Culture Trips

What Jane Austen can teach us about resilience

Meanwhile Austen’s journey to publication can also be seen as a lesson in resilience, paved with rejection and false starts. After starting to write at around the age of 12, she began doing it seriously in her 20s but did not get published until her mid 30s. When she was aged 22, in 1797, her father sent off an early draft of Pride and Prejudice to the London publisher Cadell & Davies, which was rejected curtly by return of post, while six years later, another novel named Susan was accepted for £10 by Crosby and Co but never published by the London firm. “The disappointment of that must have been absolutely crippling,” says Kelly. “It’s clearly something she [had] been dreaming about for years and years.” In 1809, Austen wrote an aggrieved letter to Crosby and Co – “not a template of what to write to your publishers”, according to Kelly – which proved ineffectual. Then in 1816,  just a year before she died, she finally bought the manuscript back – leading to it being published posthumously as Northanger Abbey (accompanied by a disgruntled ‘Advertisement by the Authoress’ lamenting the earlier non-publication). “It took a lot of grit to carry on especially when her brothers wanted her to look after their motherless boys,” Kelly says. 

Her heroines’ growth

Austen’s heroines are similarly often required to persevere, though more stoically, suffering in silence after believing their chance of happiness has been lost forever. The moment when Elinor Dashwood steels herself before seeing her love Edward Ferrars, wrongly believing he has married another – “I will be calm, I will be mistress of myself” – is both heartbreaking and inspiring; a strength of character rendered particularly powerfully by Emma Thompson in her performance in the 1995 Ang Lee film adaptation that she also scripted. In Persuasion, protagonist Anne Elliot is confronted with Captain Wentworth who she loved and rejected nine years ago, and apparently fails to recognise her because she is so changed (“so altered that he should not have known her again”); she is mortified, as she still loves him, though she tries to hide all display of emotion. Some claim this is Austen’s most romantic novel, partly because of how Anne learns to reveal her real feelings so that Wentworth can “know” her truly, leading to one of the most moving literary denouements in which he tells her: “You pierce my soul. I am half agony, half hope”.
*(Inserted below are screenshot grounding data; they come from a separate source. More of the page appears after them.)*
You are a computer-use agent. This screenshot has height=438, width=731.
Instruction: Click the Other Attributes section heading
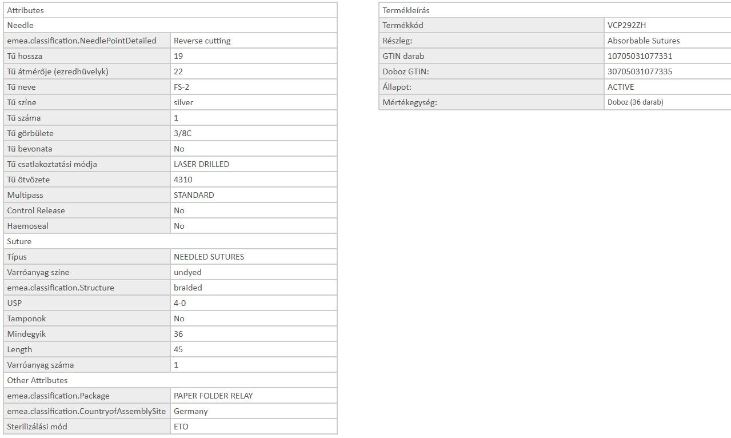37,380
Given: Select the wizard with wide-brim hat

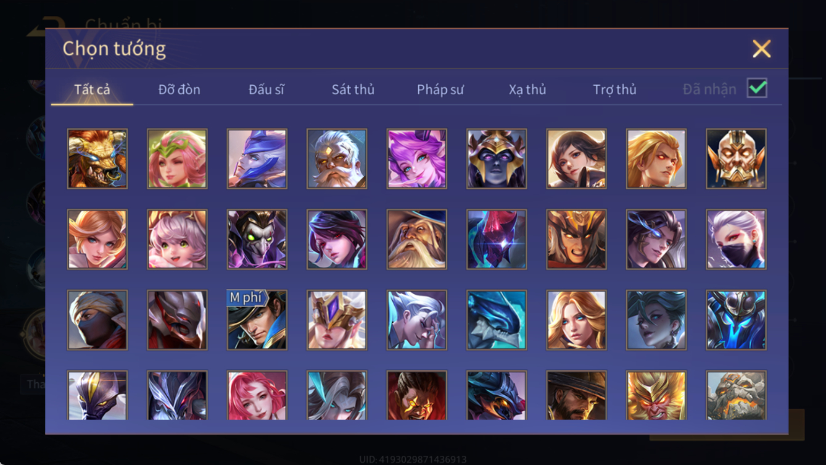Looking at the screenshot, I should tap(416, 239).
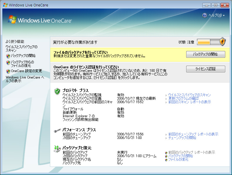Click the Performance Plus wrench icon
Screen dimensions: 232x175
pyautogui.click(x=57, y=130)
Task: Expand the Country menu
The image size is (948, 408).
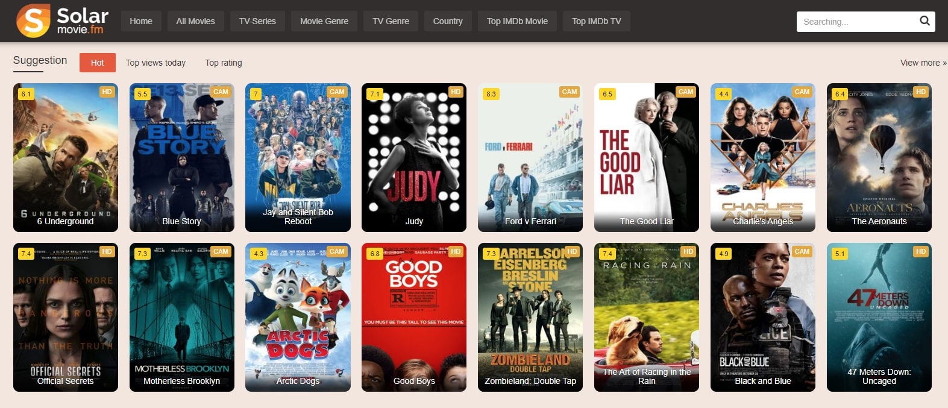Action: click(448, 21)
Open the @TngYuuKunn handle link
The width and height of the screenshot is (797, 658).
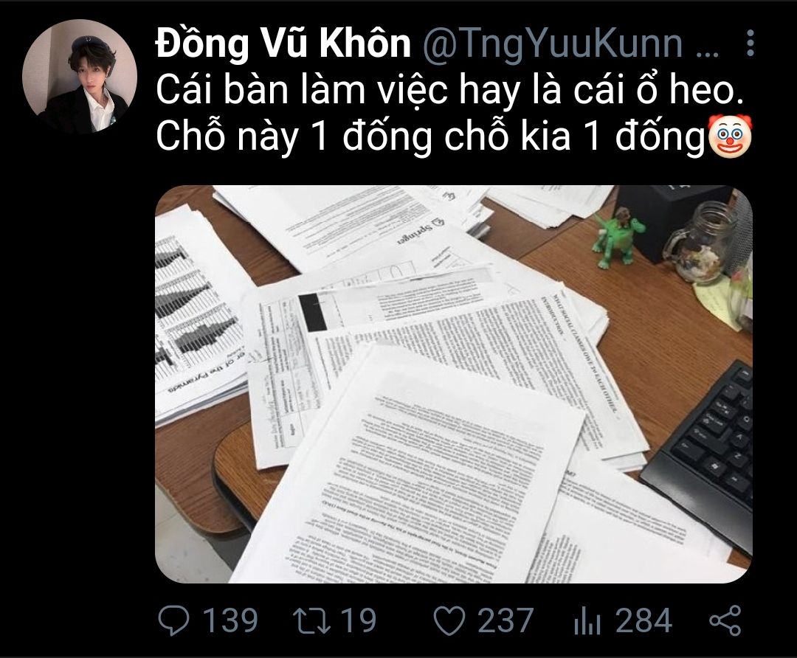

“If you look at every single one of Jane Austen’s heroines, they get to some stage of the story where they think they’re not going to get the person they want, ” says Mullan. “In several of them, the central character becomes convinced that the man she loves is going to marry someone else even if the reader knows better. In that simple sense, these are stories of not just getting what you want but accepting that happy endings might not be available to you. So self-pity is not an option.”